Selon les données du ministère de l’Économie, le commerce des produits pétroliers raffinés au Gabon reste une activité majeure pour les quatre principaux marketeurs du pays.
👉 En 2024, les ventes ont progressé de 6,2 %, atteignant 782 417 tonnes métriques, contre 736 808 tonnes en 2023. Cette croissance est portée par une demande soutenue, notamment grâce à l’essor du transport et aux grands chantiers de construction.
⚠️ Toutefois, le chiffre d’affaires global a reculé de 19,8 %, pour s’établir à 525 milliards de FCFA, en raison de la baisse des prix des carburants industriels.
Les investissements enregistrent une chute spectaculaire de 85,7 % (2 milliards FCFA), limités à l’entretien et au renouvellement du matériel.
Côté social, les effectifs ont progressé de 6,7 % (512 agents), mais la masse salariale a légèrement baissé de 0,7 % (14,9 milliards FCFA).

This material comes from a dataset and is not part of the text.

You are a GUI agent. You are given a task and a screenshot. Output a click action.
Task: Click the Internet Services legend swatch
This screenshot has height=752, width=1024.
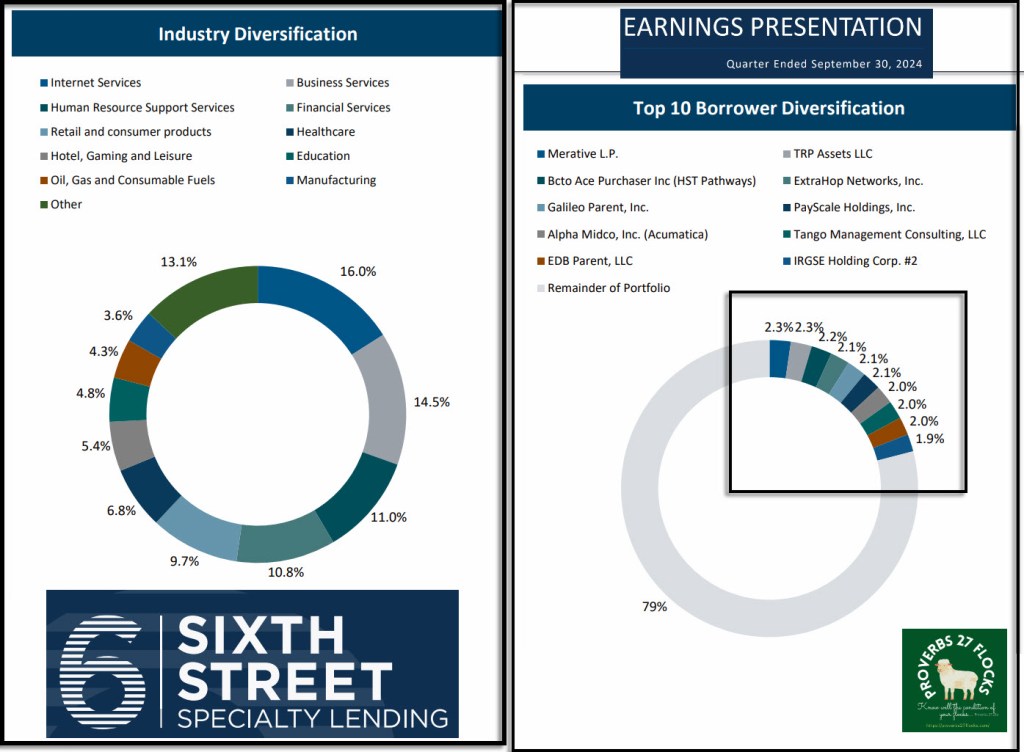[x=44, y=83]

🔎 Le regard de Com d’Afrik
Ces chiffres révèlent une réalité contrastée. Si la consommation pétrolière continue d’augmenter, reflet d’une économie encore dépendante du transport et des chantiers publics, la rentabilité du secteur s’érode. La baisse du chiffre d’affaires et des investissements souligne la vulnérabilité de ce marché face aux fluctuations des prix internationaux.
Deux constats s’imposent :
1️⃣ La dépendance persistante à un secteur à forte volatilité expose l’économie nationale à des risques structurels.
2️⃣ Le faible niveau d’investissement met en lumière l’absence d’une stratégie ambitieuse de modernisation ou de diversification, pourtant essentielle pour préparer l’après-pétrole.
À moyen terme, cette situation interroge sur la capacité du pays à transformer ses revenus pétroliers en leviers durables de croissance, au-delà de la simple consommation.